Give everything in the listing below, from the line containing "Oman 107.1 FM (227, 954)" down to the line containing "96.8 OFM Radio (502, 1867)", both included, as a JSON list of strings with one string per line and blank lines left out.

....

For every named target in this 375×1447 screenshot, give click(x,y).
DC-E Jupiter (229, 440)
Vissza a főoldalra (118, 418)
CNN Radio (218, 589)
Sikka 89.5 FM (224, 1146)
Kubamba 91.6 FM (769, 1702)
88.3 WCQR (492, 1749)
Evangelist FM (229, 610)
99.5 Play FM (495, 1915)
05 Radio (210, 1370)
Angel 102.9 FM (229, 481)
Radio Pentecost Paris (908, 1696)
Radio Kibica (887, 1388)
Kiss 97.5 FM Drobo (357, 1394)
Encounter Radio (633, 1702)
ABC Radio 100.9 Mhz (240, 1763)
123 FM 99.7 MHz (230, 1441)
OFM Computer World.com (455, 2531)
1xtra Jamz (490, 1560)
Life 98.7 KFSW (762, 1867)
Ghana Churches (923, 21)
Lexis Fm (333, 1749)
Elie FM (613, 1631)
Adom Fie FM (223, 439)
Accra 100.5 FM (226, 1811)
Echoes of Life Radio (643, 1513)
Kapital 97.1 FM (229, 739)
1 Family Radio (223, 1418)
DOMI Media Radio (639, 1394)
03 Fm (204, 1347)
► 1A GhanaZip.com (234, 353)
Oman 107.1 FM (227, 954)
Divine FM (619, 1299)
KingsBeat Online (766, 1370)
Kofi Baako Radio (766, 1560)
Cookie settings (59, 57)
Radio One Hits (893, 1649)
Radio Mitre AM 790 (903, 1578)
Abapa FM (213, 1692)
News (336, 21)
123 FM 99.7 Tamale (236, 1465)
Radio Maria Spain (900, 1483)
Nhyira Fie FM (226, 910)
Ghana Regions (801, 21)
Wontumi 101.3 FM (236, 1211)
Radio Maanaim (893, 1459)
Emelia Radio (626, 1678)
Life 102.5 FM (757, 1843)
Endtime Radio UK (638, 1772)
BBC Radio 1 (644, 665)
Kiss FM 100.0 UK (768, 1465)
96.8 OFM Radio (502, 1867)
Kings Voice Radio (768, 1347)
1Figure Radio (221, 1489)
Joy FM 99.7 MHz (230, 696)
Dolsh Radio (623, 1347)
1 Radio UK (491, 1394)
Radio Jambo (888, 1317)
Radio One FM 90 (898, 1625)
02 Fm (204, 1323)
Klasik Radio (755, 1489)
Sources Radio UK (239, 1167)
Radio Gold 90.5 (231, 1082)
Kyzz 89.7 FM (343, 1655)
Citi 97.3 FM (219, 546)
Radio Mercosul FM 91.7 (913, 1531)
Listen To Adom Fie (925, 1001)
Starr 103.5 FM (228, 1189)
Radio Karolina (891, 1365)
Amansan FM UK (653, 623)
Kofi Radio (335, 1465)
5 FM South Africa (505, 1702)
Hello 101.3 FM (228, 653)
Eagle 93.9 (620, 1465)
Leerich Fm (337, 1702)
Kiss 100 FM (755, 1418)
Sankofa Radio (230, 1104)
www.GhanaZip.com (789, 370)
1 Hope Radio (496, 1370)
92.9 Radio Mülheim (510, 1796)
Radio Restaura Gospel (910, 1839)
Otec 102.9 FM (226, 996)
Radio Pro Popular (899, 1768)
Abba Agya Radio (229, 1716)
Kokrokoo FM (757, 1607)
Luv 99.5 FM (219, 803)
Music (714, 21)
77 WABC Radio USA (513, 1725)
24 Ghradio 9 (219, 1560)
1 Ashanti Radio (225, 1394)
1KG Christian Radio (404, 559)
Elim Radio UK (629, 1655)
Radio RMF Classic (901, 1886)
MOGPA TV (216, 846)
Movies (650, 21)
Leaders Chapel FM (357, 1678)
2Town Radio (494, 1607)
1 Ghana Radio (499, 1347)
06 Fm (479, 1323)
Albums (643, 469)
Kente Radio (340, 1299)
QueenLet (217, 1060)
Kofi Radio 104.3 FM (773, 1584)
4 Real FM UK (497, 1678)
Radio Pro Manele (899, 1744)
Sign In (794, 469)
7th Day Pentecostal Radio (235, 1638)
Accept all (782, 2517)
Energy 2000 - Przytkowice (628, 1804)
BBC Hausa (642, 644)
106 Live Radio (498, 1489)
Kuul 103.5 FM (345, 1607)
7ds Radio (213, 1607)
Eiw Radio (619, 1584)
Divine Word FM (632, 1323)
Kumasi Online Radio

....

*Problem solution*.
[
  "Oman 107.1 FM (227, 954)",
  "Divine FM (619, 1299)",
  "KingsBeat Online (766, 1370)",
  "Kofi Baako Radio (766, 1560)",
  "Cookie settings (59, 57)",
  "Radio One Hits (893, 1649)",
  "Radio Mitre AM 790 (903, 1578)",
  "Abapa FM (213, 1692)",
  "News (336, 21)",
  "123 FM 99.7 Tamale (236, 1465)",
  "Radio Maria Spain (900, 1483)",
  "Nhyira Fie FM (226, 910)",
  "Ghana Regions (801, 21)",
  "Wontumi 101.3 FM (236, 1211)",
  "Radio Maanaim (893, 1459)",
  "Emelia Radio (626, 1678)",
  "Life 102.5 FM (757, 1843)",
  "Endtime Radio UK (638, 1772)",
  "BBC Radio 1 (644, 665)",
  "Kiss FM 100.0 UK (768, 1465)",
  "96.8 OFM Radio (502, 1867)"
]